Codechef: CMDL Challenge 2014: Cards, bags and coins

Http://www.codechef.com/APRIL14/problems/ANUCBC

Statement

Yet another game from chef. Chef gives youNCards andMBags. Each ofNCards has an integer written on it. now chef asks you to close your eyes and choose a subset of them. he then sums the numbers written on chosen cards, takes its absolute value and gives you those has coins. you win the game if you can divide these coinsMBags with each bag having equal share. As a first step to calculate the probability of winning, you wowould like to knowNumber of different subsets which will make you win. Note that all the cards are of different color, so even if 2 cards have the same number written on it, they are still considered as different cards.

Input

The first line of the input contains an integerTDenoting the number of test cases. The descriptionTTest cases follows.
First line of each test case contains two integersNAndQ.QDenotes the number of queries to be answered. Second line of each test case containsNIntegers, the numbers written on cards.
FollowingQLines contain an integerM.

Output

For each query output the required Answer modulo1000000009. Answer is the number of subsets that will ensure you win.

Constraints

• 1≤T≤3
• 1≤N≤100000
• 1≤Q≤30
• 1≤M≤100
• -10 ^ 9≤Number on card≤10 ^ 9

Example

Input25 11 2 -1 4 595 21 2 3 4 5515Output482

Explanation

Test Case #1, Query #1
{}, {1,-1}, {1,-, 5 },{} are winning subsets. Sums are 0, 0, 9, 9 respectively.

Test Case #2, Query #1
{}, {5}, {}, {2, 3}, {, 5}, {2, 3}, {1, 3, 3}, {1, 2, 3, 4, 5} are winning subsets. sums are 0, 5, 5, 5, 10, 10, 10, 15 respectively.

Test Case #2, Query #2
{}, {1, 2, 4, 5} are winning subsets. Sums are 0 and 15 respectively.

Author's Note

Time Limit is not very strict (Yes, not very loose either) if correct Algorithm is used. author's solution passes with 2 sec Time Limit (C ++ solution, using scanf and printf ).
Maximum Input File Size <4 MB.

Solution:

The meaning of the question is very tedious. In fact, it is a sentence to ask the subset elements of a set and the number of subsets of m (Modulo. It looks a bit like a backpack, but it's not all about it.

The complexity of m can be reduced to a very low level.

Train of Thought 1, O (n * m * q)

Dp [I] [j] indicates a set composed of the number of I, and its subset is the number of types of j.

Transfer is O (1): dp [I] [j] = dp [I-1] [j-num [I] + dp [I-1] [j]

Even in this case, it actually times out. N = 100000, m = 100, q = 30.

Train of Thought 2, O (m ^ 3 * q)

Given that n is relatively large and m is relatively small, n numbers must be repeated after m is modulo.

Cnt [r] indicates the number of m modulo remainder in n, 0 <= r <m, so n numbers are divided into m heap, each Heap has cnt [r. Note that cnt [r] is also very large.

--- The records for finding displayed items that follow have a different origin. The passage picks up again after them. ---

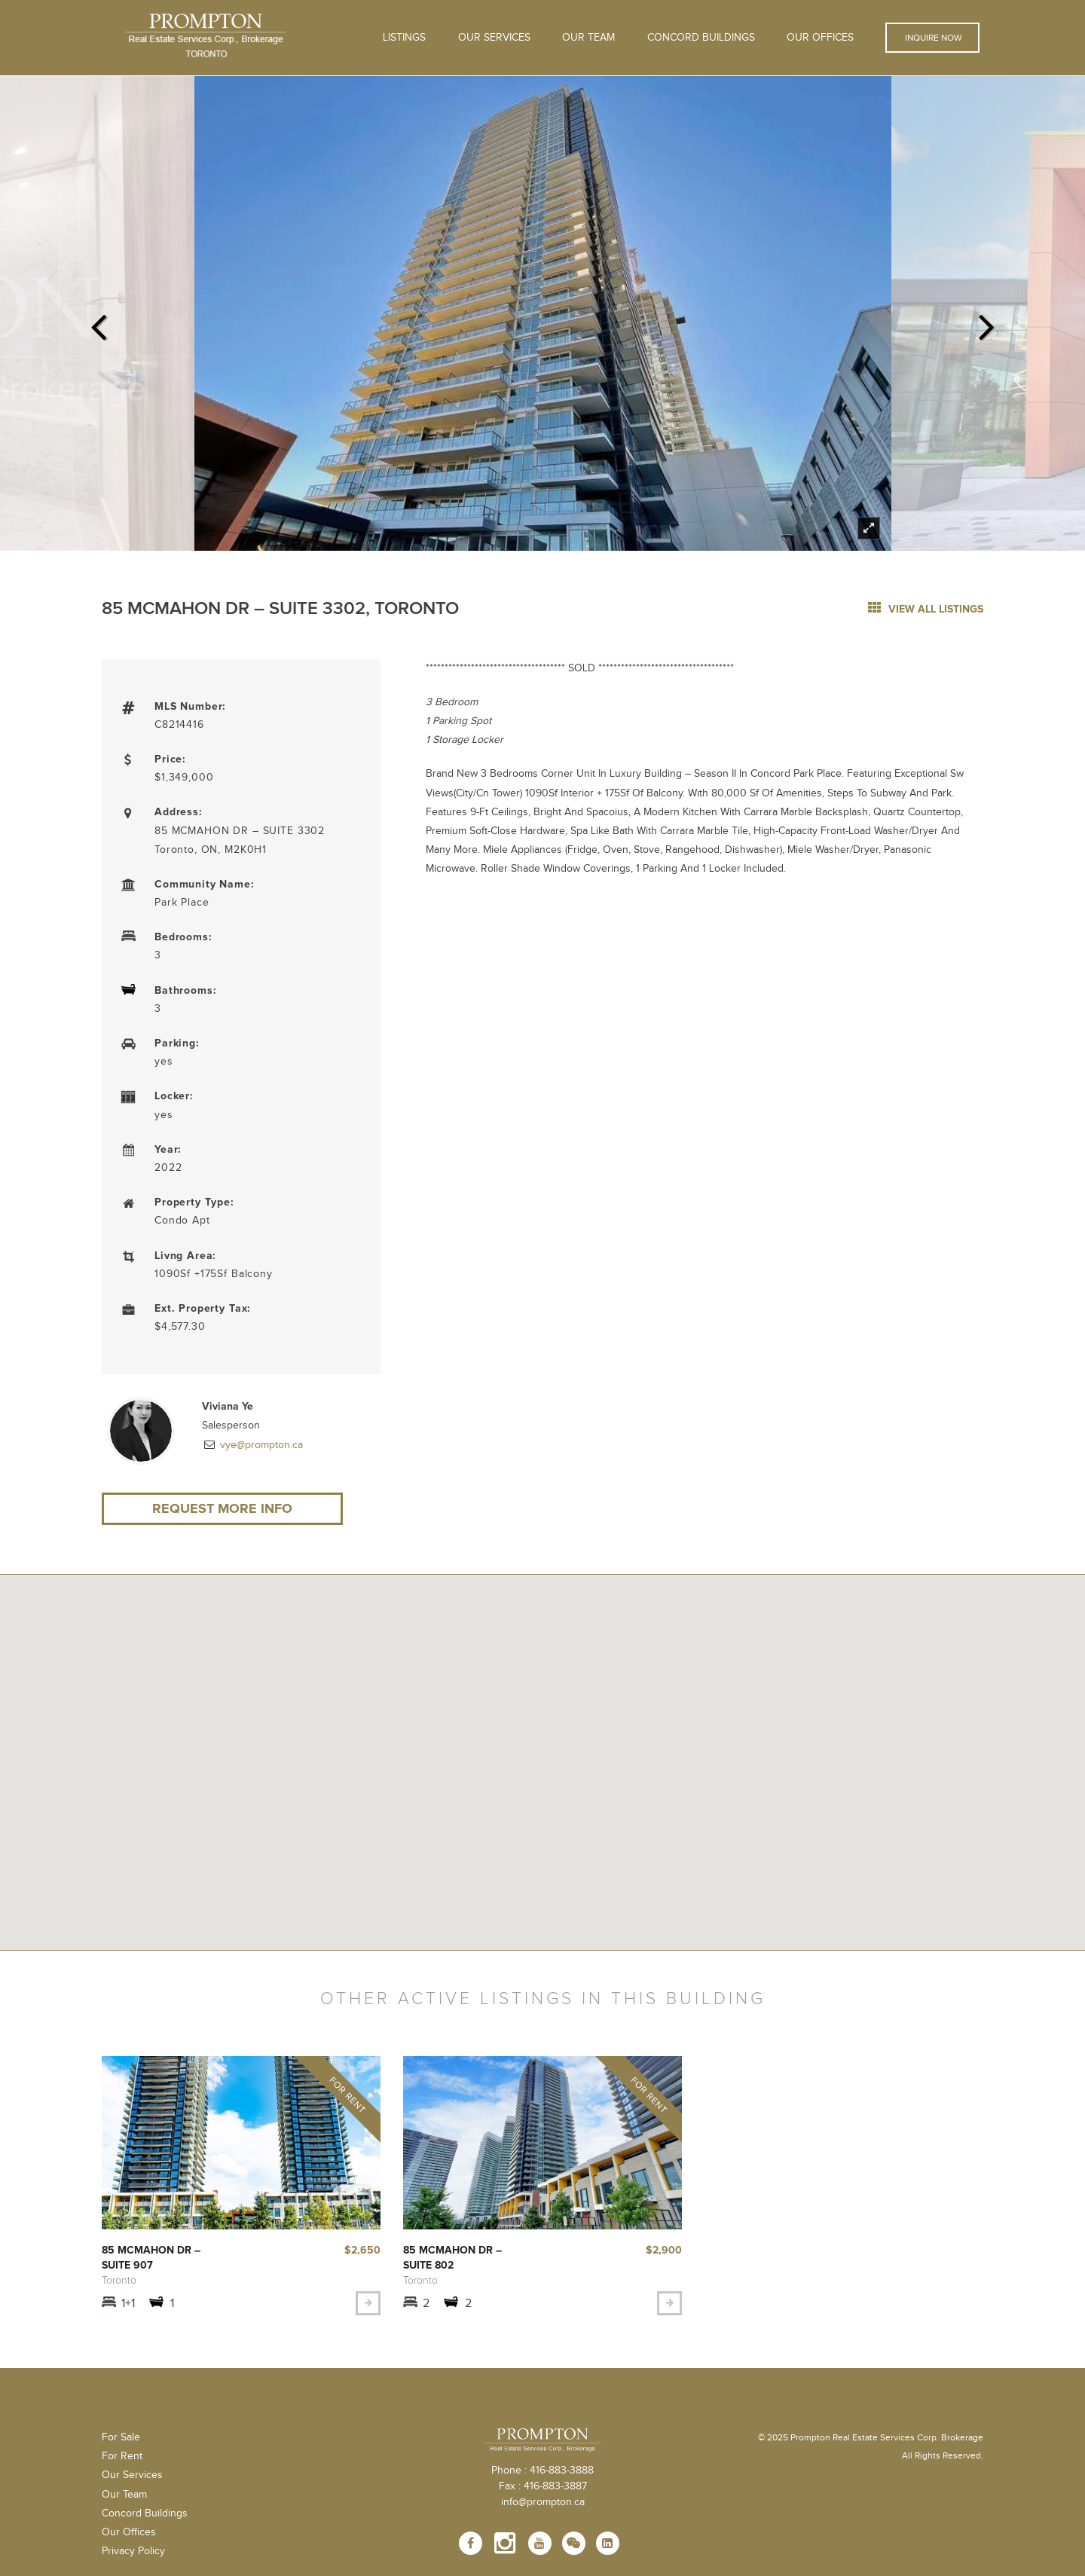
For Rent (122, 2456)
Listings (404, 38)
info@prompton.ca (543, 2502)
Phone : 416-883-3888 (542, 2470)
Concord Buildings (701, 38)
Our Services (132, 2475)
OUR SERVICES (494, 38)
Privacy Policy (133, 2551)
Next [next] (987, 322)
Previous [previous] (98, 322)
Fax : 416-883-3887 (543, 2486)
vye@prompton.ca (260, 1445)
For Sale (121, 2437)
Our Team (588, 38)
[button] (542, 1754)
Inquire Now (932, 37)
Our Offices (820, 38)
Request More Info (222, 1508)
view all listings (925, 609)
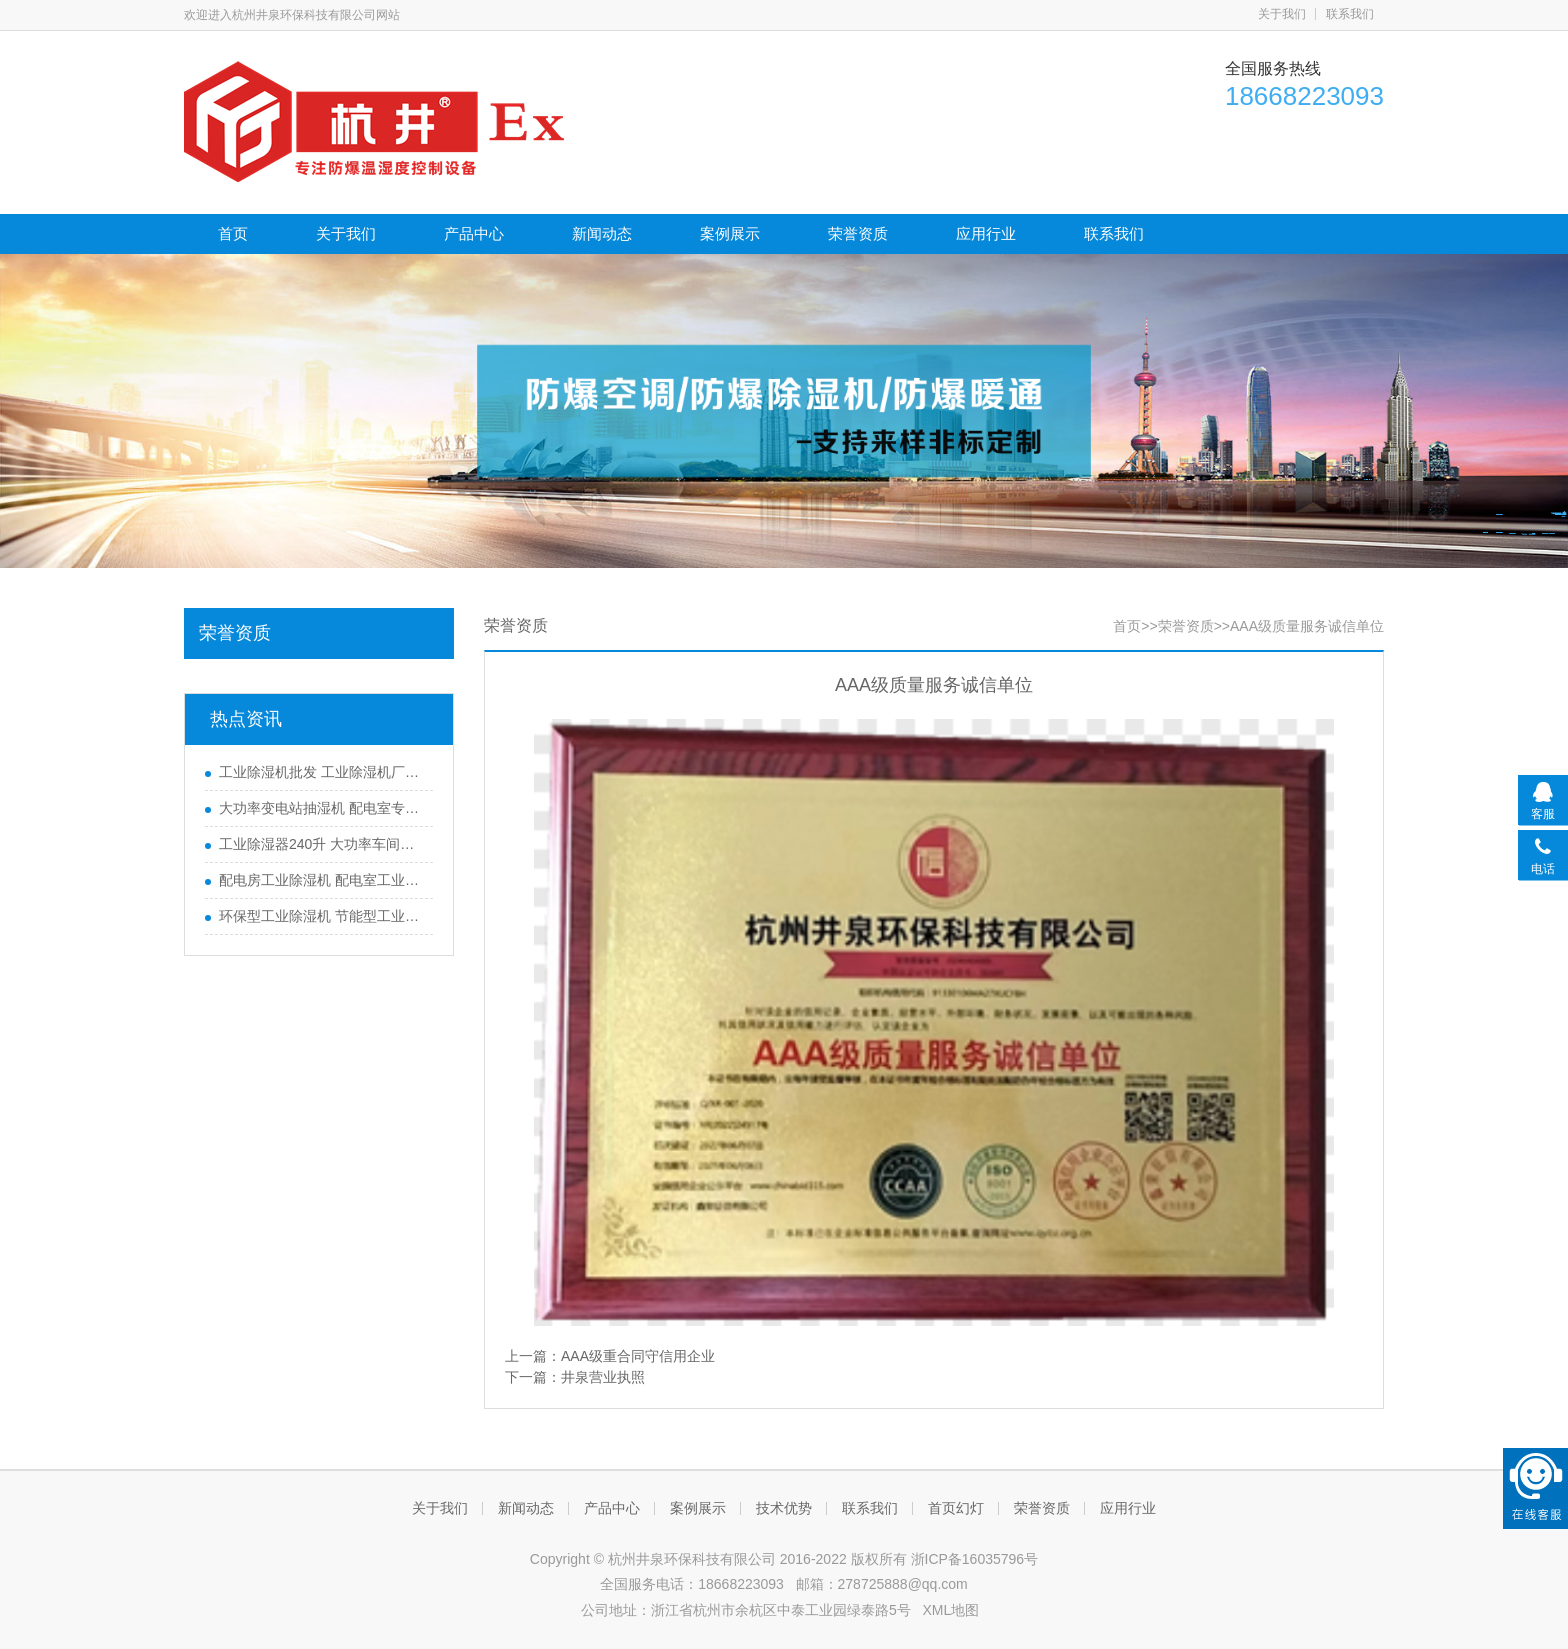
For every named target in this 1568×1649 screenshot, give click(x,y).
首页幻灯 (956, 1508)
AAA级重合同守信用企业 (638, 1356)
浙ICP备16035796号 (975, 1559)
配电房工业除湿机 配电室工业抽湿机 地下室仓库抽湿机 (321, 880)
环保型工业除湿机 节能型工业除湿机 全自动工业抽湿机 (321, 916)
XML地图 (950, 1610)
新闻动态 (602, 233)
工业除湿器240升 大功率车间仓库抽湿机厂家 (321, 844)
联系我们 (1350, 14)
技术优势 (784, 1508)
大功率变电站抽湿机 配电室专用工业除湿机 (321, 808)
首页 (233, 233)
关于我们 (1282, 14)
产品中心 (474, 233)
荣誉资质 (858, 233)
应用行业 (986, 233)
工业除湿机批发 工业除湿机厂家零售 (321, 772)
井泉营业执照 (603, 1377)
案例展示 (730, 233)
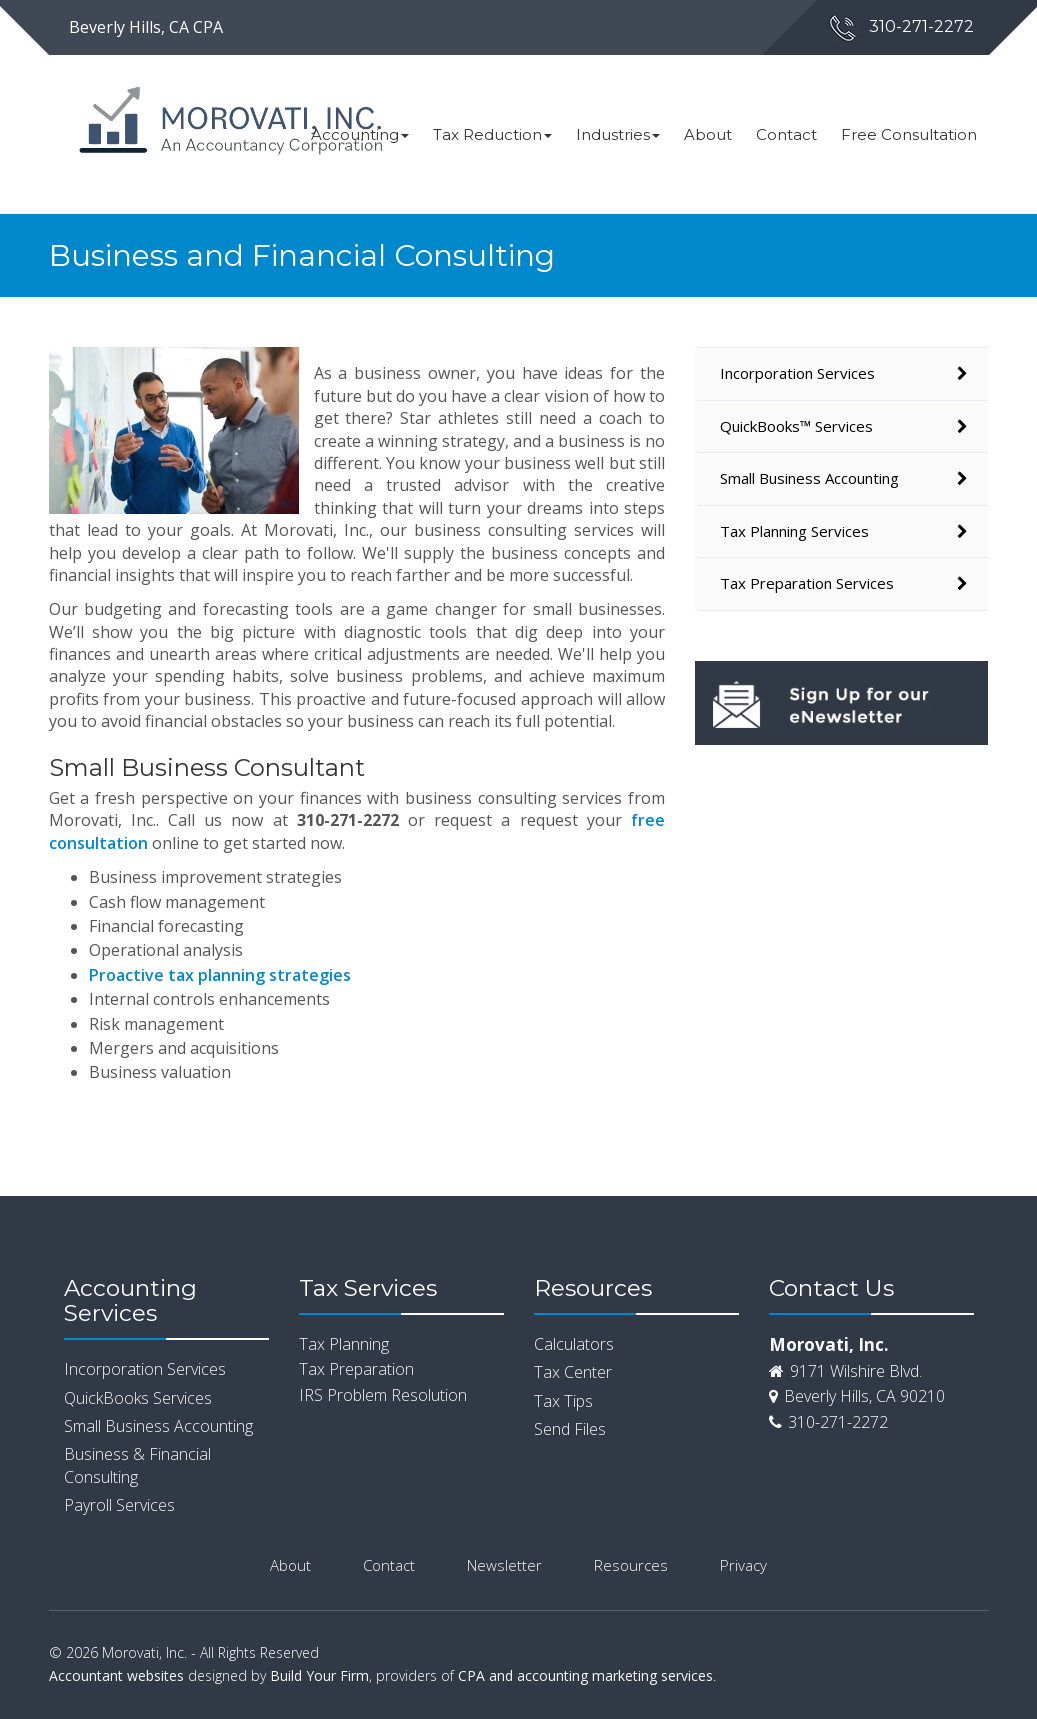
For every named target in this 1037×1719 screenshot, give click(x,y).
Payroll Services (119, 1505)
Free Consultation (909, 134)
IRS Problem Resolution (383, 1395)
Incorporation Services (797, 373)
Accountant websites (116, 1675)
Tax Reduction (492, 134)
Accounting (360, 134)
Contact (786, 134)
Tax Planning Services (794, 531)
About (708, 134)
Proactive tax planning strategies (220, 975)
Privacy (743, 1565)
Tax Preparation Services (807, 583)
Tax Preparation (356, 1369)
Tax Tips (563, 1401)
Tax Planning (344, 1344)
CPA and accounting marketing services (585, 1675)
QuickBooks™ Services (796, 426)
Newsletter (504, 1565)
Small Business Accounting (809, 478)
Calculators (574, 1344)
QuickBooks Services (138, 1398)
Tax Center (573, 1372)
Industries (618, 134)
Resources (631, 1565)
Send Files (570, 1429)
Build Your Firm (319, 1675)
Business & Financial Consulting (137, 1465)
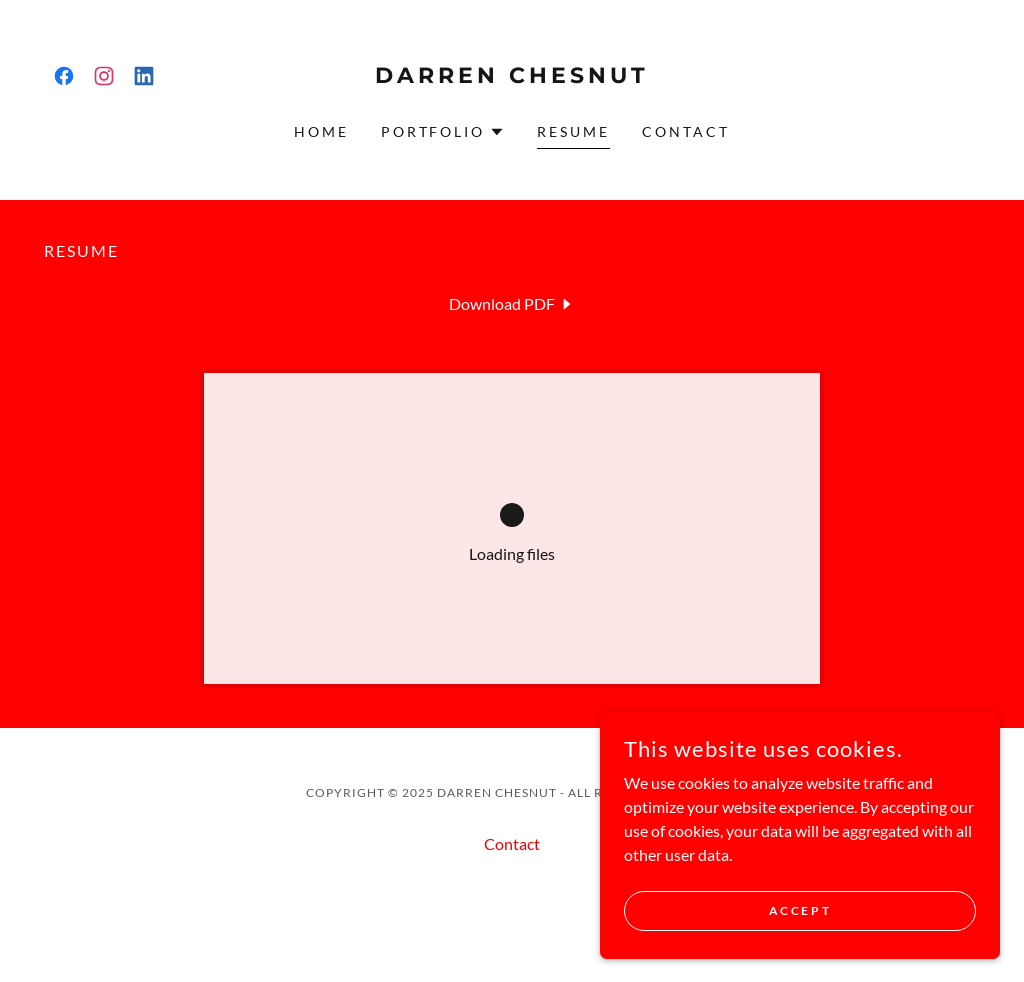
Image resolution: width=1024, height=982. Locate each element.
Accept (800, 910)
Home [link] (321, 131)
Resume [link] (573, 131)
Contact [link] (686, 131)
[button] (443, 132)
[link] (64, 76)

For the r heap, its own combination, r, 2r, 3r... after Modulo m, there are still up to m, m <cnt [r].

Therefore, add [r] [j] indicates that only the r heap is considered and all types of j are combined. Add [r] [r * t % m] = Sum (C (cnt [r], t)

After adding is obtained, the final result can be calculated through the transfer of m ^ 3.

Dp [0] [0] = 1;
FOR (I, 0, m)
FOR (j, 0, m) // rep j
FOR (r, 0, m) // combine r
Dp [I + 1] [j] = (dp [I + 1] [j] + dp [I] [(j-r + m) % m] * add [I] [r] % MOD) % MOD;

The complexity of computing the add operation is O (n). The calculation of the number of combinations must be optimized. Otherwise, the operation still times out.

The complexity of calculating the dp is m ^ 3,

Therefore, complexityO (m ^ 3 * q ).